The index was unveiled Friday by VantageScore Solutions LLC.
It is a measure of relative changes in risk level benchmarked against the third-quarter 2013 — the first period when data was compiled.
The DRI is derived using credit file data from TransUnion and tables that match values on the 300-850 VantageScore scale range with their corresponding probability of default values.
“Rather than use credit scores to directly gauge risk profile — a practice that is common but flawed — the DRI is derived using the probability of default tables that lie beneath each credit score,” VantageScore explains on its website. “In a single number, the Default Risk Index summarizes the risk profile of new originations in a way that is mathematically accurate and consistent over time.”

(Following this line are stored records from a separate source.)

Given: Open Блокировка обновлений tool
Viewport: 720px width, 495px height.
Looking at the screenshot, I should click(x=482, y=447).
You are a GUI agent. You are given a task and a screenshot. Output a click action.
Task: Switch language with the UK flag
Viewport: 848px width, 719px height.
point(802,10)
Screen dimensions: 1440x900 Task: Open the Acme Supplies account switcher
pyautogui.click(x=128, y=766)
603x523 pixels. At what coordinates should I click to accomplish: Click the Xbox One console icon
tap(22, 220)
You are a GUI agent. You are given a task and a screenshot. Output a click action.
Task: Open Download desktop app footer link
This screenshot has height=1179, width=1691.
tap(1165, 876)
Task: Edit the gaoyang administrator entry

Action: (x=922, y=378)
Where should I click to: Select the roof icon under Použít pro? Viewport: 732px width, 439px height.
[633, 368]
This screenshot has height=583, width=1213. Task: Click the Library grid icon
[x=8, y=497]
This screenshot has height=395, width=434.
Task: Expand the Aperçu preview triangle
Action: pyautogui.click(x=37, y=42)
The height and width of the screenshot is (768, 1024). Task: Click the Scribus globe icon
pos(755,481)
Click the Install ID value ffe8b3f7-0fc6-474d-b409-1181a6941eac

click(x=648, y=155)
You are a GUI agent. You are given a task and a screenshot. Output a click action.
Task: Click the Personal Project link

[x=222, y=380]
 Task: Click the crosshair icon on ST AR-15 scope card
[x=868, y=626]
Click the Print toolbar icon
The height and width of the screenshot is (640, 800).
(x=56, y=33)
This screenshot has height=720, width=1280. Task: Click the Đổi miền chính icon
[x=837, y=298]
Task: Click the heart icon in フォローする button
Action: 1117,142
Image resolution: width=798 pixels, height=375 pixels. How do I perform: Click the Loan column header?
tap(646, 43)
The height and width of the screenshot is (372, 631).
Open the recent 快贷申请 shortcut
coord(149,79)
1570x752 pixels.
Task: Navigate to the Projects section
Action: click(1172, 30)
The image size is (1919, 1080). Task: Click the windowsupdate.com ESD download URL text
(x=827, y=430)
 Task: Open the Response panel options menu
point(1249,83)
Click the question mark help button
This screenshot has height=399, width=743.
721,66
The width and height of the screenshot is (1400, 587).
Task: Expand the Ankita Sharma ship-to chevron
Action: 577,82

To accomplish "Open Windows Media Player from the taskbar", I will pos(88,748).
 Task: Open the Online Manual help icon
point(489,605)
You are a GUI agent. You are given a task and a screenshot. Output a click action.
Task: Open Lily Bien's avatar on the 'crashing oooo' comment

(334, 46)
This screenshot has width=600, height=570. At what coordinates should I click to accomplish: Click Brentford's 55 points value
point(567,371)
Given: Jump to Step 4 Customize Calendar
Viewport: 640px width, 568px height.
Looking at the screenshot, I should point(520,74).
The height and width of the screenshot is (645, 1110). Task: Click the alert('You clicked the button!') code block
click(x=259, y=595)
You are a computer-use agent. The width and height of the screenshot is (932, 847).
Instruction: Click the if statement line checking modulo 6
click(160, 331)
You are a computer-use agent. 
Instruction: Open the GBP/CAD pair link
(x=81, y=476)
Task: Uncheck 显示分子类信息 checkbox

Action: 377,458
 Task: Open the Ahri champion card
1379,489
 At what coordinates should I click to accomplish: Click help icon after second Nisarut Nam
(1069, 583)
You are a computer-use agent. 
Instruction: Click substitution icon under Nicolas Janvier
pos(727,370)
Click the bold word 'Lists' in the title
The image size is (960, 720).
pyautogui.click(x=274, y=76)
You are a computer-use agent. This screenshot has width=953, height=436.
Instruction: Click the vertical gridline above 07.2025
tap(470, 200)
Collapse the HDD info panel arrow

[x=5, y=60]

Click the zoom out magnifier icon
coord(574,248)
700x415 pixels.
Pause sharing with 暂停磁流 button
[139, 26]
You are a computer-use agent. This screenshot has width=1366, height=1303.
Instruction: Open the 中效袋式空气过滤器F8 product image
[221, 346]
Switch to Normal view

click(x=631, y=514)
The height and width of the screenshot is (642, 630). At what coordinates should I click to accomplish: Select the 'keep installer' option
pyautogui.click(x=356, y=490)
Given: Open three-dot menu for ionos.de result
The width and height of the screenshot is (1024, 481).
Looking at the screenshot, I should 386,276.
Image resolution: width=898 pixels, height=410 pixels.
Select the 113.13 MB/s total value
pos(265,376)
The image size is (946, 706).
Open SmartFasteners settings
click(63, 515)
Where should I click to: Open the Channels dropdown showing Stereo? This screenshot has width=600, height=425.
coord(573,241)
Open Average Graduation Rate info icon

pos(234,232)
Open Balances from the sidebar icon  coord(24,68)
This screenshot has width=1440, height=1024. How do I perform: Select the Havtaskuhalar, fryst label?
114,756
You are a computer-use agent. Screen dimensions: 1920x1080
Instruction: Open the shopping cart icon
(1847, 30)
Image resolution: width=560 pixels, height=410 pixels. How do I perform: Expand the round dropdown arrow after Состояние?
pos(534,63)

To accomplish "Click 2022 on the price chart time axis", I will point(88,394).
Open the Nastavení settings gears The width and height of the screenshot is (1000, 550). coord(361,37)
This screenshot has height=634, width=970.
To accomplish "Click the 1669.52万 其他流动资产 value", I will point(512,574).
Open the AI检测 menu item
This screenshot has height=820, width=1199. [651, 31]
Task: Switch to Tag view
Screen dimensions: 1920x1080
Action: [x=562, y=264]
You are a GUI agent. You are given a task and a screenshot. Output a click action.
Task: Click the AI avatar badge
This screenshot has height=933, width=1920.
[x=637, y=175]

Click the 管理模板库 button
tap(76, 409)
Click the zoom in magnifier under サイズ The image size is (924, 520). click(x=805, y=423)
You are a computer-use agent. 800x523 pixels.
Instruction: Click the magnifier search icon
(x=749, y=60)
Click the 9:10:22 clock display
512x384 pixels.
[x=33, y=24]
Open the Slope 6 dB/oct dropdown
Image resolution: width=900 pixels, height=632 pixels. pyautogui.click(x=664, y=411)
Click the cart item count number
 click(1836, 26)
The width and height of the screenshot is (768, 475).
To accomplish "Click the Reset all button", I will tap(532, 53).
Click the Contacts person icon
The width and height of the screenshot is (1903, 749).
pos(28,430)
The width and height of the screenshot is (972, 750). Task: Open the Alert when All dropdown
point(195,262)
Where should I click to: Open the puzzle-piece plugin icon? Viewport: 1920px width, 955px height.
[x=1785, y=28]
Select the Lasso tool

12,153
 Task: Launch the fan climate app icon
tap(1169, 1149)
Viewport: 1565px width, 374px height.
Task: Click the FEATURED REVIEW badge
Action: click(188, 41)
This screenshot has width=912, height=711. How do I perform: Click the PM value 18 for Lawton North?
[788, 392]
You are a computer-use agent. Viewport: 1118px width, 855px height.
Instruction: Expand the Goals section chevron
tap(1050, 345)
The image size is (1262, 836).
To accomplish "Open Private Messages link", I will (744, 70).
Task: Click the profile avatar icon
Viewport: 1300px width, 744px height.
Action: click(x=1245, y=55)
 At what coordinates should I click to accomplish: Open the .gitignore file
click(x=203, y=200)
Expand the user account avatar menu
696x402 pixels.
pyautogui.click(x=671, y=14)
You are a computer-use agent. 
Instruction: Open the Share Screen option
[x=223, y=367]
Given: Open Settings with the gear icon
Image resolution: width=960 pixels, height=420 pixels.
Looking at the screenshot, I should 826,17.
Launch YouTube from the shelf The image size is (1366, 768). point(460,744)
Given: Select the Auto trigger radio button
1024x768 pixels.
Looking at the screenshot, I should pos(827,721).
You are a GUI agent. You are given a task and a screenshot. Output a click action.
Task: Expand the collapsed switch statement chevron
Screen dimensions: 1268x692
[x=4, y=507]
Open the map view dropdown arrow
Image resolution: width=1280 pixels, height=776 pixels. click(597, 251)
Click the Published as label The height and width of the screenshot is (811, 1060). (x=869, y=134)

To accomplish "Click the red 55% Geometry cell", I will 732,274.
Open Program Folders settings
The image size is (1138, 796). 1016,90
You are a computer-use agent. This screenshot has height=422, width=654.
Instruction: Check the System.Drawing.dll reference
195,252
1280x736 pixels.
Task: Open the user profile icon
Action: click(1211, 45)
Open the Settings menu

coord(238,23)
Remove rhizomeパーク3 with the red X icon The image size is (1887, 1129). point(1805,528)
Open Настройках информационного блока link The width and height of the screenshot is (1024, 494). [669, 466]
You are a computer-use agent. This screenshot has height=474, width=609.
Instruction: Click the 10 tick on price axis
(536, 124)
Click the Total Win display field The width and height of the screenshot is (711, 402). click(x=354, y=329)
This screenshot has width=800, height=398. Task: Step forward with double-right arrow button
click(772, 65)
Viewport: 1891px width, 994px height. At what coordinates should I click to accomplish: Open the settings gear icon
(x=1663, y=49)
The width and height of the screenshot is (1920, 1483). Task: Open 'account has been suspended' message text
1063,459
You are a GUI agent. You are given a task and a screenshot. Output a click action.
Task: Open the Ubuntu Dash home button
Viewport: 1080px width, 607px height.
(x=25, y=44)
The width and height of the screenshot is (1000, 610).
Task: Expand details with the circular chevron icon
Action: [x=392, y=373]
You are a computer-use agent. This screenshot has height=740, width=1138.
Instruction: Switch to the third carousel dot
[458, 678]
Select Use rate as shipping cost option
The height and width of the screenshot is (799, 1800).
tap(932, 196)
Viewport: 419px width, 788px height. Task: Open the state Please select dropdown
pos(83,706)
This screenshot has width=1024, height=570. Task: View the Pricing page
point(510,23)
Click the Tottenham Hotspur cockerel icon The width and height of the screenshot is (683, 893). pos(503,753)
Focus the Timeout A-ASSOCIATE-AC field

The latest reading indicates that risk has faded from the first quarter, when the 91.4 DRI indicated that the risk of default on the $319.5 billion in originations during the three-month period was 1.06 percent.
Risk has subsided even more substantially compared to the second-quarter 2015. During that period, the index was 121.6, indicating that the risk of default on the $419.3 billion in loans closed was 1.41 percent.
Based on VantageScore’s data, year-to-date 2016 mortgage originations through
June 30 totaled $0.7667 trillion. Last year’s production came to $1.4743 trillion, while originations amounted to just $1.0465 trillion in 2014.